Despite an uncertain regulatory environment and higher hold period for investments in healthcare, deal volumes remain steady.
So says a new report from PwC. In addition to regulatory scrutiny, persisting valuation gaps between buyers and sellers have contributed to hesitation in the market. Nonetheless, deals continue to pace significantly ahead of pre-COVID levels—though are down from the boom years of 2020 to 2022. The three-year running average of the number of healthcare transactions weighs in at 1,375.
The subsector leading with the most deals (454) in the last 12 months was a group of services that includes contract research organizations, ambulatory surgical centers, home infusion care and medical office buildings. These deals represented more than $31 billion in value. In second place were physician groups (413 deals totaling $11.3 billion) followed by labs and diagnostics (110 deals worth $7.6 billion).
High interest rates and drawn-out holds have led to fewer controlling-interest buyouts. To bridge valuation gaps, investors are instead relying on minority recaps, preferred equity and other flexible structures. Pending legislation like the reconciliation bill are “clouding investor sentiment,” according to the report, and will ultimately affect valuations. One way to mitigate this risk is to use earn-outs, the report said: a pricing structure in M&A where the sellers get paid partly based on business performance after the sale. Dealmakers should also watch for distressed assets if Medicaid eligibility restrictions are passed.

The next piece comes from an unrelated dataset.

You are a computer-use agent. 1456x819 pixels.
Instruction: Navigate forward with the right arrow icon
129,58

On the regulatory side, the Federal Trade Commission lifted Hart-Scott-Rodino filing thresholds to $126.4 million, meaning any deals smaller than this do not need to be reported to the agency. Still, the agency continues to challenge any deals it sees as anticompetitive, extending timelines and diligence costs. The report cautioned of closer scrutiny of vertical integration and site-neutral reimbursement proposals through 2025.

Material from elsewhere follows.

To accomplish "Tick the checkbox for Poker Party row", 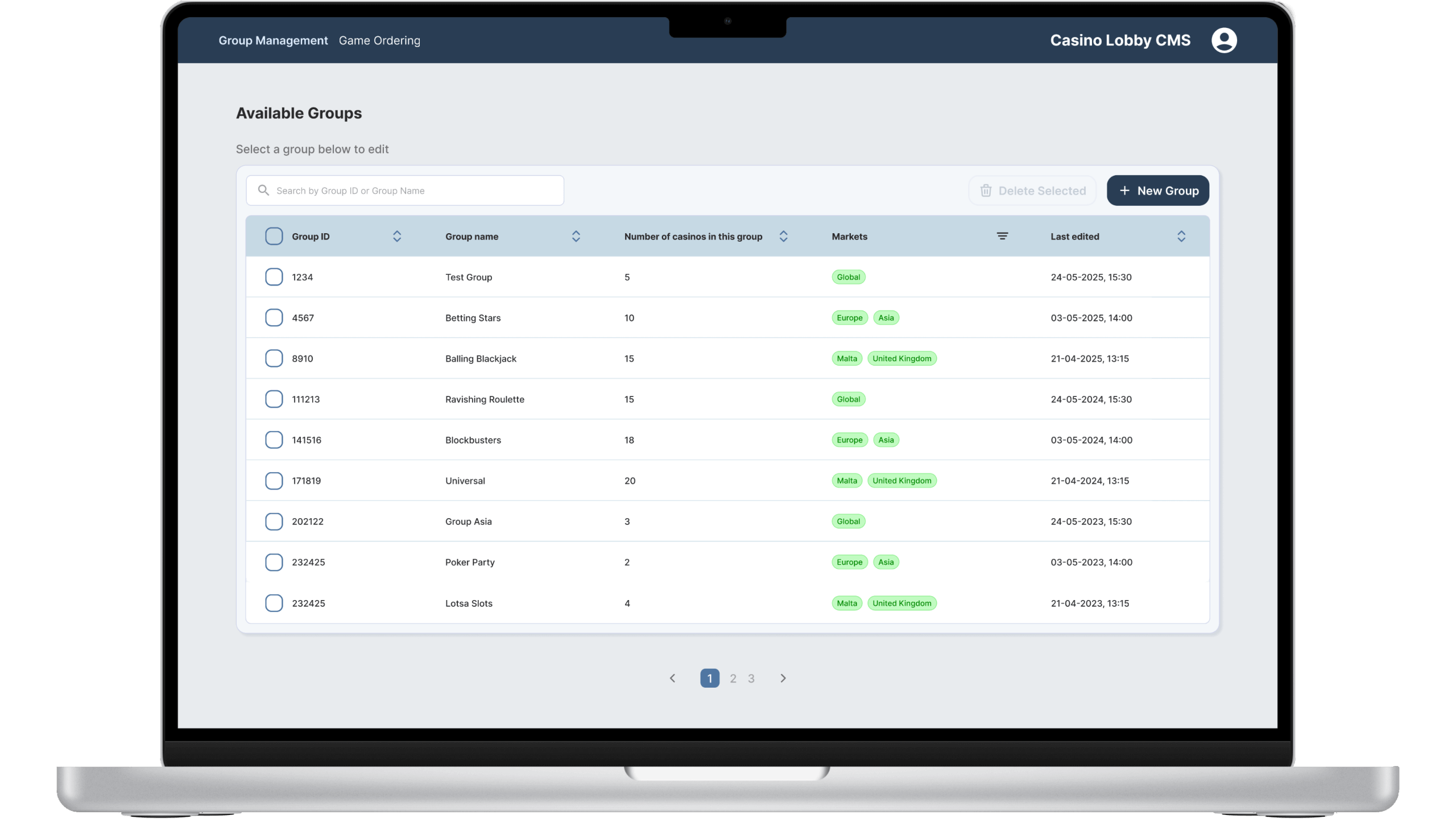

Payers’ medical costs, meanwhile, are rising above projections. It isn’t clear whether utilization recovery in the post-COVID era has peaked. At the same time, pharmacy benefit managers and vertically integrated payers face heavy scrutiny from regulators and Congress. This could drive divestments in the pharmacy sector if proposed restrictions come to pass.
Value-based care remains “attractive,” per the report, but investors favor less risk over full risk-bearing providers. Instead, they currently prefer enablers without the full exposure. The recent downturn in risk-based provider performance may drive “opportunistic investment opportunities.”
Artificial intelligence pilots in revenue cycle and diagnostics are seeing concentrated investments and deserve attention, the report suggested. While investors should be ready for the use cases that prove to be useful, they should also be wary of overpaying for the tech.
Subsectors in healthcare that remain active include behavioral health and revenue cycle management. Behavioral health M&A is “brisk amid surging demand.” In particular, investors are interested in autism, addiction and outpatient psych platforms. In the first quarter of 2025, deal flow in behavioral health jumped more than 35% year over year. Autism deals doubled to the highest quarterly count since 2020.
What remains unclear is how the retail healthcare space will shake out. With Walgreens looking to go private, will it end up being a one-off megadeal, or will others similarly divest from retail healthcare assets?
Further, General Catalyst’s proposed buyout of the health system Summa Health indicates that tech-oriented venture capital firms are looking for digital turnarounds. More VC interest in acute care assets could also be possible. Meanwhile, private equity is seeing high amounts of dry powder, with capital raised but not yet invested. Thus, PwC anticipates a healthy level of deal volumes through the second half of 2025.